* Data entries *

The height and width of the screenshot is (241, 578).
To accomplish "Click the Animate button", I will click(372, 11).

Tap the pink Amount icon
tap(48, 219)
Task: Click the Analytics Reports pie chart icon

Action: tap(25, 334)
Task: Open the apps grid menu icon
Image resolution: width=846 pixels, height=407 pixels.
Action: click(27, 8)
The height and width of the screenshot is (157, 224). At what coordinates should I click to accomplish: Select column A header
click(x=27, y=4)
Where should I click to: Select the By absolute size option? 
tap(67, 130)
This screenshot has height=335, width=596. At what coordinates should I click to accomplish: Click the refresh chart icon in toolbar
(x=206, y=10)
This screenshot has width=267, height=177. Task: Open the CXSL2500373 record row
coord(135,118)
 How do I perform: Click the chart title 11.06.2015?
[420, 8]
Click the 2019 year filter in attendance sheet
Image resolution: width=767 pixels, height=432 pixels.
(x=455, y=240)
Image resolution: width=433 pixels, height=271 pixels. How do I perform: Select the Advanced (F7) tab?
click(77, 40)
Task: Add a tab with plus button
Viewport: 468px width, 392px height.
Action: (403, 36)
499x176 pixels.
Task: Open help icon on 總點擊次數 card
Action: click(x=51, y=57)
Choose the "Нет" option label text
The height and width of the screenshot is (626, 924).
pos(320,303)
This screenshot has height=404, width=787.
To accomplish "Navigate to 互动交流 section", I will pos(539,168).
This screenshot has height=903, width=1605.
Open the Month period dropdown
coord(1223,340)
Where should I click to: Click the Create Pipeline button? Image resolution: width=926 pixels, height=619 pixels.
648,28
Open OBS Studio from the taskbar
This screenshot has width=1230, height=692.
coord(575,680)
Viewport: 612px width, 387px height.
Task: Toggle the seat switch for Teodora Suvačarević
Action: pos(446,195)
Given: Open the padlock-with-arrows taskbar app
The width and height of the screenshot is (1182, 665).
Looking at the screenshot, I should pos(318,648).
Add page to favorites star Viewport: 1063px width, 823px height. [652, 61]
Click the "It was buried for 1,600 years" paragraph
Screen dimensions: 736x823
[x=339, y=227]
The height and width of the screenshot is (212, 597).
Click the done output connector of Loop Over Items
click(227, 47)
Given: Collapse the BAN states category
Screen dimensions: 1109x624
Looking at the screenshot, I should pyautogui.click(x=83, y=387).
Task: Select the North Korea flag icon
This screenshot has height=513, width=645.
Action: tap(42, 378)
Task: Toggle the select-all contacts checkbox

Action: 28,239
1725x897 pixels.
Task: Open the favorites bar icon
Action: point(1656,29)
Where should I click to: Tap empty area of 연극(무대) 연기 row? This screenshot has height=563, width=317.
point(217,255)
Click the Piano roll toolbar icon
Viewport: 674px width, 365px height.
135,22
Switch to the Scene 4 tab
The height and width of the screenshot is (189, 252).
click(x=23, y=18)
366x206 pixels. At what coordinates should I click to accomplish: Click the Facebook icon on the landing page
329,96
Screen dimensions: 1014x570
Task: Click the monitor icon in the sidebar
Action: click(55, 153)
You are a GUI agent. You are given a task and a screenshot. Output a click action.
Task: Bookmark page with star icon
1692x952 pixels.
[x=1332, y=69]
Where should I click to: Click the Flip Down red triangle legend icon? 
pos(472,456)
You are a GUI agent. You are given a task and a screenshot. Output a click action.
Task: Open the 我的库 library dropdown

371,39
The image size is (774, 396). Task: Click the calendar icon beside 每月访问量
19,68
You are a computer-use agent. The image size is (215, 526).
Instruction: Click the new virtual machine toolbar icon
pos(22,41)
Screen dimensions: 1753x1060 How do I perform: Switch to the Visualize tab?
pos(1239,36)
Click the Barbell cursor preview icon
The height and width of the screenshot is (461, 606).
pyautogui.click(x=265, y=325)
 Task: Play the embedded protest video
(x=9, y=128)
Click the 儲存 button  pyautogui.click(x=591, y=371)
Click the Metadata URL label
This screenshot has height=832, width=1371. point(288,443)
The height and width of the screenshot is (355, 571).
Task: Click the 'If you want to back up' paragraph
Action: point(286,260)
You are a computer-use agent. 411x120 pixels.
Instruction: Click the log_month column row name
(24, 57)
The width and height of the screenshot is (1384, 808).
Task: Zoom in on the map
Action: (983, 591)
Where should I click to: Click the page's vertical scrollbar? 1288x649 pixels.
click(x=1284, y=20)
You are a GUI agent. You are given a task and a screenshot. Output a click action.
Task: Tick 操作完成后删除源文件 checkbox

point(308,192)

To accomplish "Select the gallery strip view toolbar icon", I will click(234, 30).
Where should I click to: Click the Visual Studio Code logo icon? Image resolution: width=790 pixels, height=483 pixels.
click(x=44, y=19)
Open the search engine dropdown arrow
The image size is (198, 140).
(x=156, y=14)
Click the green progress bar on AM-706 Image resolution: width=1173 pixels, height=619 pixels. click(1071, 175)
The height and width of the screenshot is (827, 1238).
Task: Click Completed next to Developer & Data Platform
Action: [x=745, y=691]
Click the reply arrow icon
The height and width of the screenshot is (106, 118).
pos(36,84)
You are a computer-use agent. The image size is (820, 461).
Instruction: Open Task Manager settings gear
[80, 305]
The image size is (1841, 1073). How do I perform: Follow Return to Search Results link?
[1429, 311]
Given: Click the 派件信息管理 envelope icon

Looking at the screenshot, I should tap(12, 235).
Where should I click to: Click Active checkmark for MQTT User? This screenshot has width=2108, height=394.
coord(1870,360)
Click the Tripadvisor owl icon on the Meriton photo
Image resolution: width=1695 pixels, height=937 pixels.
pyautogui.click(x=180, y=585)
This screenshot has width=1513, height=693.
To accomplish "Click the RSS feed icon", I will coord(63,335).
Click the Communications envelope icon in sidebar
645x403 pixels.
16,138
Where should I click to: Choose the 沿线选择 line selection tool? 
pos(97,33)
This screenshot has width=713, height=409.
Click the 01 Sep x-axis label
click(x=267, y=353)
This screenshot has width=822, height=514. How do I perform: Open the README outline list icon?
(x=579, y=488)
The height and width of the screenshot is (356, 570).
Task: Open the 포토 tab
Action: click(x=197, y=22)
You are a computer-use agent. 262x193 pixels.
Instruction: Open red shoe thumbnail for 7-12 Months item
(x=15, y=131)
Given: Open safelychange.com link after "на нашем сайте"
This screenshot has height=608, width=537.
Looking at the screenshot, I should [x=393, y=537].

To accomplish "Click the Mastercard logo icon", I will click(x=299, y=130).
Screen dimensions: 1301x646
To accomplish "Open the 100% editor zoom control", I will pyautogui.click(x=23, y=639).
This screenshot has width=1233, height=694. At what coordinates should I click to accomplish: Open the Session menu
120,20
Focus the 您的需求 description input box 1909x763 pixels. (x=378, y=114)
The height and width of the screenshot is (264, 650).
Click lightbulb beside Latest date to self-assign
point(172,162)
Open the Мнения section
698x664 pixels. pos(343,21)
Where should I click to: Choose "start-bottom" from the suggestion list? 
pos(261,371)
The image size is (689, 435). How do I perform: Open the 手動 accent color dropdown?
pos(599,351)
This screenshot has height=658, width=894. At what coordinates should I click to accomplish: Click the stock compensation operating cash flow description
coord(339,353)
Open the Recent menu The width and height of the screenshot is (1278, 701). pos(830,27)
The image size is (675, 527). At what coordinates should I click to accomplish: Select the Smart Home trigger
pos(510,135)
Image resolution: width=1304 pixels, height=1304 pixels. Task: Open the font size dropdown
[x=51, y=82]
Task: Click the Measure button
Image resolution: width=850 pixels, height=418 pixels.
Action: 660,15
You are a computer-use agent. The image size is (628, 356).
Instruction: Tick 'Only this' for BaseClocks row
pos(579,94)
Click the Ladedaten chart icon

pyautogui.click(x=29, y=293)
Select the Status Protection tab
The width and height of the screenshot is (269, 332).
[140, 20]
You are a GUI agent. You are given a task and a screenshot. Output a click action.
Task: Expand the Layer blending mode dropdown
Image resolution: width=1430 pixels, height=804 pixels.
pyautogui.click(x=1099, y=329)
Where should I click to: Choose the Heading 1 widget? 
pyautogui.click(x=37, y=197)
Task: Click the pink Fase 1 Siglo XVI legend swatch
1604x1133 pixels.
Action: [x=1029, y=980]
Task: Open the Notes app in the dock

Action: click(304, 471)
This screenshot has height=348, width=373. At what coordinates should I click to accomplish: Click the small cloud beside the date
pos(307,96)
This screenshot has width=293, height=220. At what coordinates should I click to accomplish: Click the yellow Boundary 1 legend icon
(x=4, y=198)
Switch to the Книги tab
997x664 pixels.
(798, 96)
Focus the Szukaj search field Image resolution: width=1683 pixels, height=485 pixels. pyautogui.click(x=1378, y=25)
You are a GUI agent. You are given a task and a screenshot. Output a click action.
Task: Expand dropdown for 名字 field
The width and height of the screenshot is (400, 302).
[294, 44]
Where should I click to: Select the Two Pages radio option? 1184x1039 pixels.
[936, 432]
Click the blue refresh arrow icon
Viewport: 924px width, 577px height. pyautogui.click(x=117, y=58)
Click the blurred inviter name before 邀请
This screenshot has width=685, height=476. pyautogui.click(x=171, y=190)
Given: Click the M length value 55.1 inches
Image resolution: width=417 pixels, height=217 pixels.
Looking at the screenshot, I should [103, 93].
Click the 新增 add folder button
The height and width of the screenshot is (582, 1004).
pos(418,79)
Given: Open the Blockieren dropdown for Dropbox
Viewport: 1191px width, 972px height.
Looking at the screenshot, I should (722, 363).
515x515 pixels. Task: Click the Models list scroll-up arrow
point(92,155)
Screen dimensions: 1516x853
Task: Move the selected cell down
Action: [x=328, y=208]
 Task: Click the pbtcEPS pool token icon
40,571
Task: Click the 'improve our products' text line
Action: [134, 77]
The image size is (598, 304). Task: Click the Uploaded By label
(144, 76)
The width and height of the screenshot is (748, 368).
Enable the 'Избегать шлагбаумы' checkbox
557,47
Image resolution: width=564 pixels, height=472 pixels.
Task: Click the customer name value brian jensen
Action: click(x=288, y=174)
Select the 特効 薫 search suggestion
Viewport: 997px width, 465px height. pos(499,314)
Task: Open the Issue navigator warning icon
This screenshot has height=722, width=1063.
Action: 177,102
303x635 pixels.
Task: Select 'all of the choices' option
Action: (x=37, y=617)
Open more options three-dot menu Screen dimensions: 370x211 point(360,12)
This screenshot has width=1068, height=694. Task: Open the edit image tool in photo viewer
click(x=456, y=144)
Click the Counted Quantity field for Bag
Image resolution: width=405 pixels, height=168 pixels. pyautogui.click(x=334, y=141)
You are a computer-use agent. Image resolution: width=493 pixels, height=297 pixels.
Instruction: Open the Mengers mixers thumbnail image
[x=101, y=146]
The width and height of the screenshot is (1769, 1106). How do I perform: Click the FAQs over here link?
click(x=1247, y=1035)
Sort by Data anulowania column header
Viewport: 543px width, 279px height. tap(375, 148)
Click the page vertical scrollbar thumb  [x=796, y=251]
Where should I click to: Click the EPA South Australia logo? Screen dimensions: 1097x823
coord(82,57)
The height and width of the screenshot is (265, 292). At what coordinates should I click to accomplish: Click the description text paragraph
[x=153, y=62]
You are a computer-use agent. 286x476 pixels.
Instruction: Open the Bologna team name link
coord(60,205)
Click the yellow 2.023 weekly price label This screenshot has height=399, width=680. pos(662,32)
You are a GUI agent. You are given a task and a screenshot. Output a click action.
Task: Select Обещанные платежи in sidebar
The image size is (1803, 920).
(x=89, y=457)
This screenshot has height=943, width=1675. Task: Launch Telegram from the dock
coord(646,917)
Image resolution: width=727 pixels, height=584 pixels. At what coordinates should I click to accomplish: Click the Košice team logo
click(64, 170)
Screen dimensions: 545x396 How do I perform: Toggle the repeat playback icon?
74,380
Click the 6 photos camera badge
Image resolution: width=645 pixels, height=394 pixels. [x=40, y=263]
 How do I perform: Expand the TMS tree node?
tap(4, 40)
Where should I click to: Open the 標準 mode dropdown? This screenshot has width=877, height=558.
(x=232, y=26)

* WHAT IS EXPECTED *
Copy out the entries verbatim, starting at the line that contains "515x515 pixels. Task: Click" and ending at the line that contains "Action: (x=37, y=617)", with both of those lines included.

* EXERCISE RESULT *
515x515 pixels. Task: Click the Models list scroll-up arrow
point(92,155)
Screen dimensions: 1516x853
Task: Move the selected cell down
Action: [x=328, y=208]
 Task: Click the pbtcEPS pool token icon
40,571
Task: Click the 'improve our products' text line
Action: [134, 77]
The image size is (598, 304). Task: Click the Uploaded By label
(144, 76)
The width and height of the screenshot is (748, 368).
Enable the 'Избегать шлагбаумы' checkbox
557,47
Image resolution: width=564 pixels, height=472 pixels.
Task: Click the customer name value brian jensen
Action: click(x=288, y=174)
Select the 特効 薫 search suggestion
Viewport: 997px width, 465px height. pos(499,314)
Task: Open the Issue navigator warning icon
This screenshot has height=722, width=1063.
Action: 177,102
303x635 pixels.
Task: Select 'all of the choices' option
Action: (x=37, y=617)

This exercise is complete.